From the Planet Chase dictionary of inverse nonsense:

 

"Vast Difference" = no difference at all

 

"Unprecedented" = already accomplished by many, often times before

 

"Huge Step forward" = step backwards

 

"Victory" = abject failure

 

"Strike a Blow" = circle jerk 

 

"Send a Message" = preemptive surrender

 

Monkey
Monkey

 @RobertChase I don't have to lock my door now, and I legally grow weed. If A64 passes, not locking my door is a violation that would not exist if A64 fails. Call it what you want, It's insignificant, but you keep saying it doesn't create new prohibited acts and I pointed out it does.
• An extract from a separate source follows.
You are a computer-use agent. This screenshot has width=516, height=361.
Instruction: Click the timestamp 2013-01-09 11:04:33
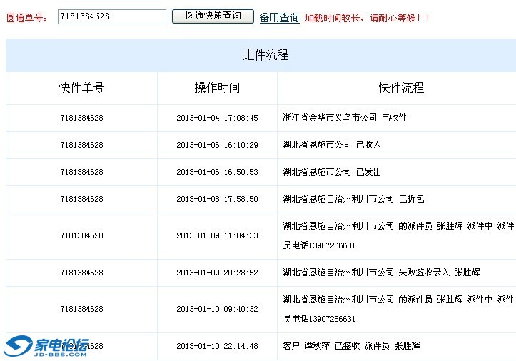click(217, 235)
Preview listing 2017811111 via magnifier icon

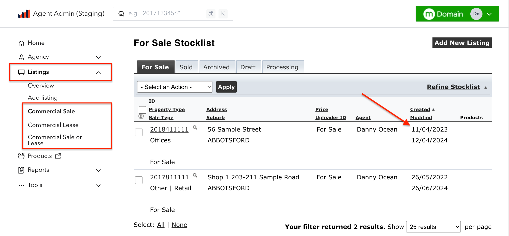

It also is a violation of A64 to transfer marijuana without paying an excise tax, another new prohibited act under A64 that does not exist now on legal transfers. You assume most of the amendment is irrelevant, but a small part of it legalizes weed. I think the little bit of weed it legalizes is irrelevant because it's already as legal, with a doctors note, and the majority of A64 will be used by idiots that think weed stores are cool and bring further federal retaliation. I know you feel it is an improvement and you know I don't, either way, we will be affected very little. 

DonkeyHotay
DonkeyHotay topcommenter

 @herbalmagick "There's plenty of time in the future to ease or eliminate the limitations imposed by A64"

 

Behold the depraved ignorance of a clueless stoner.

 

What are you going to use "to erase or eliminate" the massive flaws in A64 ? ... your Magic Constitutional Eraser?

 

LOL!

 

DonkeyHotay
DonkeyHotay topcommenter

 @Matt_in_Boulder = reading comprehension FAIL.

 

Unlike A20, A64 does NOT have the "or more as .. necessary" clause that nearly EVERY patient/grower exploits to make the dysfunctionally puny, unsustainable 3 (three) flowering plant limits work in the real world.

 

Stop the BULLSHIT Matt -- even YOU don't grow ONLY 3 (three) plants !!

 

 

Monkey
Monkey

 @Matt_in_Boulder The only thing it does is remove the need to see a doctor. 12 years and millions of dollars to remove the need to see a doctor is not progress to me, it's proof we never fix or expand on existing law. My doctor allows me less restrictive limitations than A64. A20, the terribly written amendment, has been and will continue to be better than A64. If A20 was not in place, I would agree, A64 is better than nothing, but A20 is in place, and with all it's flaws, it's better than A64. When we come up with something that resembles legalization or at least does more than remove the need to see a doctor, like the Oregon initiative, I'll vote for it, until then, I'll stick with our less restrictive laws we already have in place, using and growing all the weed I need, until something worth voting for comes along.

Matt_in_Boulder
Matt_in_Boulder

 @Monkey You must have selective memory loss.  A20 was a terribly written amendment that paved the way for unconstitutional HB 1284 (to paraphrase many commentators on these forums).  You are correct that it hasn't been "fixed", but you seem to forget that a great number of people in this state have benefited by A20.  We are now able to grow and possess cannabis (within defined limits) without fear of arrest and imprisonment.  The catch, of course is that we must get our doctor's permission to do so.

 

A64 is certainly not "perfect" either but it definitely allows more than A20 - most notably, that you don't need a doctor's note to grow and possess cannabis. 

Monkey
Monkey

 @herbalmagick You must be young. A20 has been around for 12 years and allows much more than A64. We have not eased or eliminated any limitations to MMJ. History would support you are incorrect assuming we fix laws after we pass them.